ClassifyR is a framework for cross-validated classification and the rules for functions to be used with are shown by the table below. A fully worked example is shown how to incorporate an existing classifier into the framework. The functions can have any number of other arguments after the set of arguments which are mandatory.
There is an implementation of the k Nearest Neighbours algorithm in the package class. Its function has the form knn(train, test, cl, k = 1, l = 0, prob = FALSE, use.all = TRUE)
. It accepts a matrix
or a data.frame
variable as input, but ClassifyR calls transformation, feature selection and classifier functions with a DataFrame
, a core Bioconductor data container from S4Vectors. It also expects training data to be the first parameter, the classes of it to be the second parameter and the test data to be the third. Therefore, a wrapper for DataFrame
reordering the parameters is created.
setGeneric("kNNinterface", function(measurementsTrain, ...) standardGeneric("kNNinterface"))
setMethod("kNNinterface", "DataFrame", function(measurementsTrain, classesTrain, measurementsTest, ..., verbose = 3)
{
splitDataset <- .splitDataAndOutcomes(measurementsTrain, classesTrain)
trainingMatrix <- as.matrix(splitDataset[["measurements"]])

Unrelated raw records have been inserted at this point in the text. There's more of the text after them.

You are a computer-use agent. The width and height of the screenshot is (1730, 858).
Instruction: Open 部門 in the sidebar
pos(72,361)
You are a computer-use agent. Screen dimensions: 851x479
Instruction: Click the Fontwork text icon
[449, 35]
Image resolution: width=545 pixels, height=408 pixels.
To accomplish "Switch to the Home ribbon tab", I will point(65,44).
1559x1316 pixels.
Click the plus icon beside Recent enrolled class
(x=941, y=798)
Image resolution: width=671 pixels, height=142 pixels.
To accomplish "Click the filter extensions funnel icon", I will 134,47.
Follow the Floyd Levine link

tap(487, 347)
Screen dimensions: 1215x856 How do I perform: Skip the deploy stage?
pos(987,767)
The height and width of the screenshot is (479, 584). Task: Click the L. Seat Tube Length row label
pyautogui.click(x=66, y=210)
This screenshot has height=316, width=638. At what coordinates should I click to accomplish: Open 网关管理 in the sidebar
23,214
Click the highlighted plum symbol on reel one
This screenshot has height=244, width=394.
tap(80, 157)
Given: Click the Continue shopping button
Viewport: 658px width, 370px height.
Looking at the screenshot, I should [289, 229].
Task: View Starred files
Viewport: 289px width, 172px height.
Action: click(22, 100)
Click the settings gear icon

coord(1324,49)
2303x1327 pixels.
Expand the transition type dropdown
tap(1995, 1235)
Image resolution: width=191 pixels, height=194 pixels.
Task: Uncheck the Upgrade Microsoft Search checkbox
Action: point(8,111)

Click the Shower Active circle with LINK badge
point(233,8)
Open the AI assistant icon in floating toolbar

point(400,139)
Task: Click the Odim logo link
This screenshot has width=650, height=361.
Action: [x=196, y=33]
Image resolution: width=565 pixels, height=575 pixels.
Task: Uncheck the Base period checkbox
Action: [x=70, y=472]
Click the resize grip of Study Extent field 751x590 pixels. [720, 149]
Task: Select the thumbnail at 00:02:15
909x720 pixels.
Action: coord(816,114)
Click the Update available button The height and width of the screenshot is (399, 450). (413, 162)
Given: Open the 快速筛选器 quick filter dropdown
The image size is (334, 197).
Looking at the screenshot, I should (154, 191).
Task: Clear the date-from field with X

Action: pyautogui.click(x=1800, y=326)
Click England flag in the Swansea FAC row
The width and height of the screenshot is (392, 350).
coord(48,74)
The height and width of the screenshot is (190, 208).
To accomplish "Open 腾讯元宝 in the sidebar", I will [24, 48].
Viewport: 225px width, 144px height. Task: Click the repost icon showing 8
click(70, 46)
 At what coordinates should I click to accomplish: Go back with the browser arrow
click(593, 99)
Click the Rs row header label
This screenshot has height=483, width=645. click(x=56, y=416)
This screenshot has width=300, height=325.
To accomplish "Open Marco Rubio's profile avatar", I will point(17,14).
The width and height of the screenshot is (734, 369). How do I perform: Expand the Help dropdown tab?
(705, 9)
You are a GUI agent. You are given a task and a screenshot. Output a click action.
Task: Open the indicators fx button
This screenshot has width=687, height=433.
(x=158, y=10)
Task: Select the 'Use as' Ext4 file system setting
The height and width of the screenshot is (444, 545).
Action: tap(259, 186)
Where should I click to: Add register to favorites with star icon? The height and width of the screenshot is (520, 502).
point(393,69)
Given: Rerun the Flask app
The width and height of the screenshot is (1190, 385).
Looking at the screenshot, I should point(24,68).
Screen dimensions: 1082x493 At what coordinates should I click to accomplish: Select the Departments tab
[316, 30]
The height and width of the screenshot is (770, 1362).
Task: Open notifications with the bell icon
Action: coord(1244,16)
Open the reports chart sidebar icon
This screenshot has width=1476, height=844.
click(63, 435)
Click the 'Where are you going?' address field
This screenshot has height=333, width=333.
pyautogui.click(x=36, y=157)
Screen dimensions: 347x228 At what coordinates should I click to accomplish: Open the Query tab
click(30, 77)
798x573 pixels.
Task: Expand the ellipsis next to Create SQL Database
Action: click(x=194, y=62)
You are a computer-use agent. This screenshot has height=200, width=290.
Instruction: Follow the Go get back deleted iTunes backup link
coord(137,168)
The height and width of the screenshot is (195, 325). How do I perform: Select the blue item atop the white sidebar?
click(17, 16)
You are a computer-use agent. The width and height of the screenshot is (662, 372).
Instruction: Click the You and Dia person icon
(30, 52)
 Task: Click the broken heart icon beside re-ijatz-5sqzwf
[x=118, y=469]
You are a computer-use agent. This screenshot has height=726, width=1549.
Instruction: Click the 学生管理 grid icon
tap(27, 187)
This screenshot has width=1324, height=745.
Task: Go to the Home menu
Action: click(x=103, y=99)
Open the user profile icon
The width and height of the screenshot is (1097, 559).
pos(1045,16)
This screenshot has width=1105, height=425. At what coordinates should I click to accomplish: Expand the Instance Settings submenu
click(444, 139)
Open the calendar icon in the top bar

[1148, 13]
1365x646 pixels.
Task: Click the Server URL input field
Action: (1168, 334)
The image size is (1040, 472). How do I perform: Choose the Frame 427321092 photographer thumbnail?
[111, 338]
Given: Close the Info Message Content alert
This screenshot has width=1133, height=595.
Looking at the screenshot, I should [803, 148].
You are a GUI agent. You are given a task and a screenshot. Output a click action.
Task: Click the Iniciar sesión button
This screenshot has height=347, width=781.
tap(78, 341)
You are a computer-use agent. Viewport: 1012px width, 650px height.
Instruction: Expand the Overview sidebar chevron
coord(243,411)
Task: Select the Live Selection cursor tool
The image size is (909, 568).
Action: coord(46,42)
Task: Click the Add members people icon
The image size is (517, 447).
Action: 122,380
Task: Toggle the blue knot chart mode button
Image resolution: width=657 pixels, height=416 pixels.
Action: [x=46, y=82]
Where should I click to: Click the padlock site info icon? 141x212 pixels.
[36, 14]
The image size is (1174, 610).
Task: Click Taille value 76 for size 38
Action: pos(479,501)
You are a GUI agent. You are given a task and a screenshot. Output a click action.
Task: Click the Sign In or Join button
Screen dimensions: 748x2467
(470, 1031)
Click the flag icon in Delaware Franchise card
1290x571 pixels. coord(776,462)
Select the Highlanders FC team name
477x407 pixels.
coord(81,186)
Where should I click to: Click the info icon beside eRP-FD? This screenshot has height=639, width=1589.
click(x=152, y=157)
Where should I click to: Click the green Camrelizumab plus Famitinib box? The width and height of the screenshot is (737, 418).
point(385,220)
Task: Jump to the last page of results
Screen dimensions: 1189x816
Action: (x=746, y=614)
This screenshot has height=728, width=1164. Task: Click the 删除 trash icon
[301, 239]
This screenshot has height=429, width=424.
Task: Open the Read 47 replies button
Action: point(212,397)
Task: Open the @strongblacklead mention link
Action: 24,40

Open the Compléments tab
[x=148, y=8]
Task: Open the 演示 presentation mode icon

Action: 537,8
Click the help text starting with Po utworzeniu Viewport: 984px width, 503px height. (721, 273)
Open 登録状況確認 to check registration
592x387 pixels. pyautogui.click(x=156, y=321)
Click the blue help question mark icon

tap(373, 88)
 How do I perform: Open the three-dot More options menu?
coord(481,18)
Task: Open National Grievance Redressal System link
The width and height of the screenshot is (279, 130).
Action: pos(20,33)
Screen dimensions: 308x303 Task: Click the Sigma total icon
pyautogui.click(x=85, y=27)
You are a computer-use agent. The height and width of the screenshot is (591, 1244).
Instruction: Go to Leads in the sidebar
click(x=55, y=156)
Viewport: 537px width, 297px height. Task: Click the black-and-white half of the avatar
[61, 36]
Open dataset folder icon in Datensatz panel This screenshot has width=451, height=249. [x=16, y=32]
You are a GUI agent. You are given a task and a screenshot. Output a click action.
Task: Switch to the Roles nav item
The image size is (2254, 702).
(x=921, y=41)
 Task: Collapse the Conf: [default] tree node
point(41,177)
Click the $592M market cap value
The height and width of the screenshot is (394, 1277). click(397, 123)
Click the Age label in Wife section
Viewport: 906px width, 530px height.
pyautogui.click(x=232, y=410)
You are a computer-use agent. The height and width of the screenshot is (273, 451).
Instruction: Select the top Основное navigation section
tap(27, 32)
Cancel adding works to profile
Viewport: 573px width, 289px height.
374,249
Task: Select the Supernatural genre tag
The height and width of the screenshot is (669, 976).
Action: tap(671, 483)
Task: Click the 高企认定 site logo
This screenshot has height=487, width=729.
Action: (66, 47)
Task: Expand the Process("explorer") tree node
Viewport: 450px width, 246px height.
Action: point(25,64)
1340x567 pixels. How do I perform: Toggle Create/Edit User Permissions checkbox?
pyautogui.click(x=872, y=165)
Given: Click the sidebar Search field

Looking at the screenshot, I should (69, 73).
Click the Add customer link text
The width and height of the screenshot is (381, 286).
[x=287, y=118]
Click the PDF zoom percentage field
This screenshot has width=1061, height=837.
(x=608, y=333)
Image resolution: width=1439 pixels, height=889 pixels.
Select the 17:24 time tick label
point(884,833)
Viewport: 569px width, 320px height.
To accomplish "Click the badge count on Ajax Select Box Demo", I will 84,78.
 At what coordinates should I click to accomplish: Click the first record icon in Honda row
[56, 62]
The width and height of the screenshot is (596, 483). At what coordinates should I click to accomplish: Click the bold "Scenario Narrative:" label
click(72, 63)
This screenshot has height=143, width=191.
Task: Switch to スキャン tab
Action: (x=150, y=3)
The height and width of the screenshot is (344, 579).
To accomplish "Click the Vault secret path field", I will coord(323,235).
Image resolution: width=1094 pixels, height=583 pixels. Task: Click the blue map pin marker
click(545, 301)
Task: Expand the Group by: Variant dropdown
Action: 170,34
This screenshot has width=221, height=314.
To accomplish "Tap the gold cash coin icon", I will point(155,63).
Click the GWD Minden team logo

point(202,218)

test <- test[, isNumeric, drop = FALSE]
if(!requireNamespace("class", quietly = TRUE))
stop("The package 'class' could not be found. Please install it.")
if(verbose == 3)
message("Fitting k Nearest Neighbours classifier to data and predicting classes.")
class::knn(as.matrix(measurementsTrain), as.matrix(measurementsTest), measurementsTest, ...)
})
The function only emits a progress message if verbose
is 3. The verbosity levels are explained in the introductory vignette. .splitDataAndOutcomes
is an internal function in ClassifyR which ensures that outcomes are not in measurements
when model training happens. If classesTrain
is a factor vector, then the function has no effect. If classesTrain
is the character name of a column in measurementsTrain
, that column is removed from the table and returned as a separate variable. The ...
parameter captures any options to be passed onto knn
, such as k
(number of neighbours considered) and l
(minimum vote for a definite decision), for example. The function is also defensive and removes any non-numeric columns from the input table.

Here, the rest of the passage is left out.